Tables 1 and 2 present the poverty HCR of Gujarat, Tamil Nadu, and all of India for both rural and urban areas for 1993–94 (55th), 2004–05 (61st), and 2011–12 (68th) NSSO rounds. Poverty incidence has declined across sectors between 1993–94 and 2011–12. What is striking is the relative position of Tamil Nadu and Gujarat and how that changed over the period. In the early 1990s, the poverty rate in Tamil Nadu was comparable to the all-India level in both rural and urban sectors, and Gujarat’s HCR was relatively lower than Tamil Nadu and all India. Over one decade (1993–94 to 2004–05), Tamil Nadu has made considerable progress in po­verty reduction. We see that between 1993–94 and 2004–05, Tamil Nadu has registered an impressive decline in the poverty incidence, and the corresponding estimates for both the sectors were comparable with those of Gujarat. In the coming years, the reduction in the poverty rate in Tamil Nadu surpassed the same in Gujarat. The decline in HCR is higher during the second period than in the first one in both the states’ rural and urban areas. While the HCR in rural Gujarat has declined by approximate 1.48% annually during the first period, the decline for the second period is about 8.52% annually. During the first period, the decline in rural poverty is lower than that for Tamil Nadu and the national average. In the second period, the decline, though higher than the national average, is lower than in Tamil Nadu. In the first period, the decline in urban poverty in Gujarat is 3.98% annually, whereas in the second period, the decline is 9.59% annually. The urban poverty decline for Gujarat during both periods, though slightly higher than the national average, is way below Tamil Nadu. In both the rural and urban sectors during the post-reform period, the poverty decline was faster in Tamil Nadu than in Gujarat, even though the poverty level during 1993–94 was higher in Tamil Nadu.
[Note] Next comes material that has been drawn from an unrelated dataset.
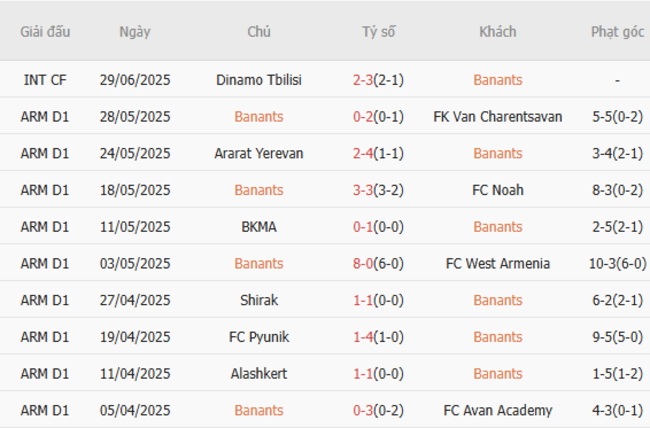Click the BKMA team name

coord(258,227)
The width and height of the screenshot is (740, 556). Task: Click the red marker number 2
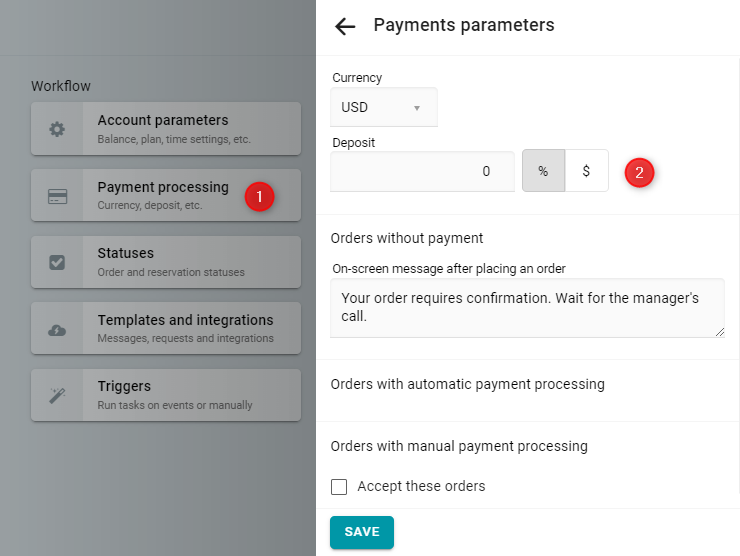pos(639,173)
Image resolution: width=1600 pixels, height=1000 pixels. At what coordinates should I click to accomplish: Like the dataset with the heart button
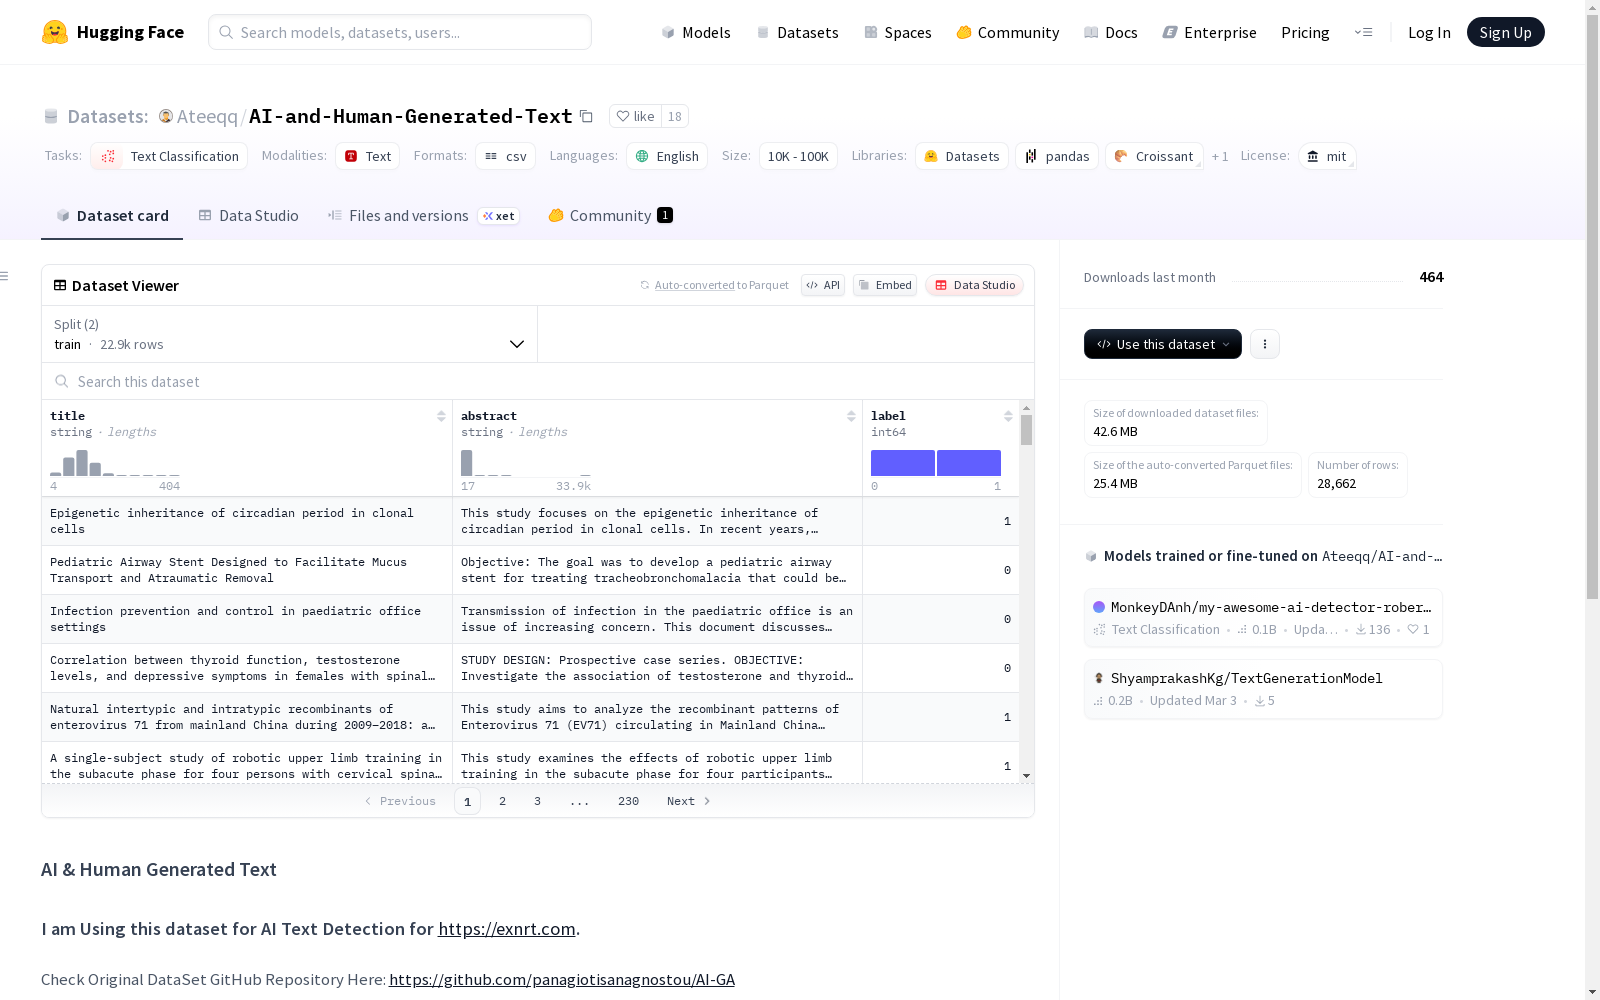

The poverty depth and squared poverty gap (SPG) follow the same trends as the poverty HCR. The poverty reduction bet­ween the two periods is because of faster growth in MPCE and rise or fall in inequality. Table 2 presents the real MPCE and the degree of inequality measured in the Gini coefficient for the rural and urban sectors of Gujarat, Tamil Nadu and all India. The MPCE is converted into the real MPCE1 considering 2004–05 as the base year for a comparison over time. The MPCE of 1993–94 and 2011–12 have been converted into 2004–05 (base year) real MPCE for a comparison over time.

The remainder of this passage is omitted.